It seemed like only a few seconds had passed when heavy wings flapped somewhere in the room, air moving and brushing over Dean's hot skin. He flipped himself over with a groan, pushed himself up onto his elbows, squinting. And there, standing in front of the shabby door that Sam had just locked, was an angel of the lord. His arms were folded, his stare dark and brooding.

"Don't you dare tell me you've got work for me, Castiel," Dean groused. "I'm sick."

He raised himself higher on his pillow and watched the contemplation that washed over the angel's face, wandered his eyes over the tall form while he waited for a reply. The long coat was even grubbier than the last time Dean had seen it, its stained fabric littered with rips and tears. Yeah, definitely not Michael Landon.

"I know, Dean," Castiel spoke. He took two steps forward, kept his arms crossed.

"Know what? That I'm sick?" Well, duh.

Castiel didn't answer straight away. He was looking to one side, his head turned. When Dean followed his gaze there was nothing there except a blank wall.

"I know what you remember, Dean," he said finally, unblinking. A long pause, head slowly turning. His eyes buried themselves into Dean's gut. "Those who have seen hell will fight hardest when the time comes," he stated, matter-of-factly. Dean's whole body shuddered. "Nobody wants to meet Lucifer twice." Shuddered again, shook and kept shaking.

He saw them then, at the very centre of the dark that engulfed his mind. Red eyes piercing him. Shriveled hand burning on his shoulder.

Dean gasped, uncontrollable coughs suddenly racking him. He reached clumsily for a half-empty glass of water on the nightstand and missed, knocked it onto the floor. Chest aching as he shakily sucked air into his lungs. Felt like his gut was burning.

Castiel still loomed, unmoving.

The pain inside Dean grew and twisted. When he realized he was crying, tears wetting his hot cheeks, he didn't care. It was manly enough to cry when everything hurt this fucking much.

"Water," he managed to say, one hand still clenching the nightstand, the other reaching for the glass that lay on the floor, cracked but not broken. His pleading eyes met Castiel's but the damned angel was like stone.

He reached further, slipped, landed hard on his face on the rough carpet. His legs trailed behind him on the bed, knees hanging. He used his arms to drag his whole body onto the floor and lay there, gasping.

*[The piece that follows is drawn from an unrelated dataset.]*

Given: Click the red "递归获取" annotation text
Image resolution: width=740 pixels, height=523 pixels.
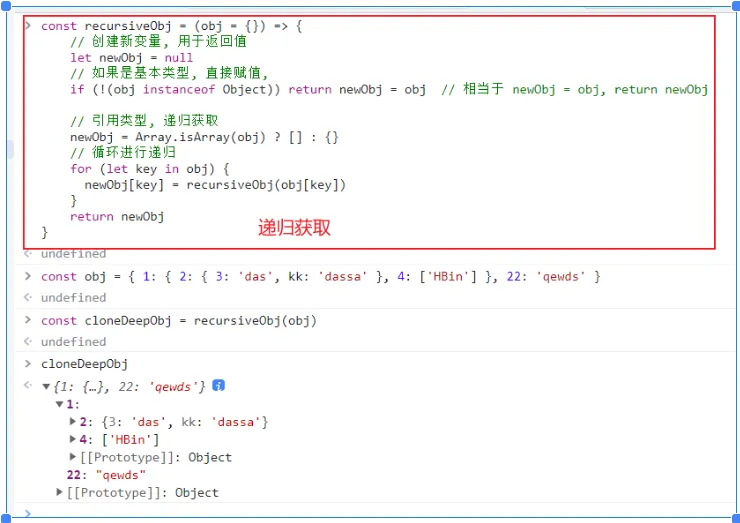Looking at the screenshot, I should (x=294, y=228).
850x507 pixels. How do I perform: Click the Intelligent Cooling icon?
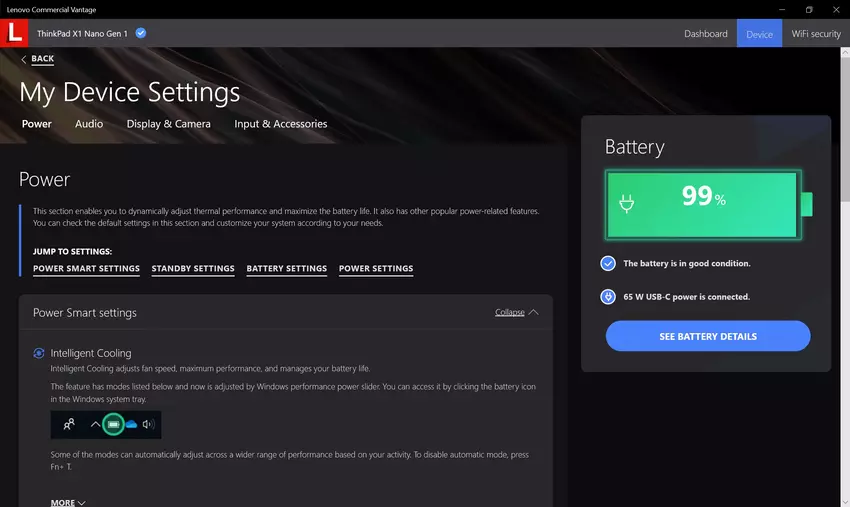click(39, 353)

"By the way, Dean," god's messenger finally hissed, "this little job you've been working? It's not over."

Then he was gone.

Castiel's words didn't take root straight away, didn't mean anything while Dean was clambering onto his hands and knees, trying to get oxygen into his lungs. His vision grayed around the edges while he commanded himself, Don't pass out, don't pass out. One arm lifted to hold his stomach, the other trembled under the extra weight.

Michael Landon wouldn't have left me like this, he thought, Michael Landon would have brought me a hot nurse. His ears started ringing, dark spots dancing. Don't pass out, don't let Sammy see you like this. Could see red in the darkness encroaching.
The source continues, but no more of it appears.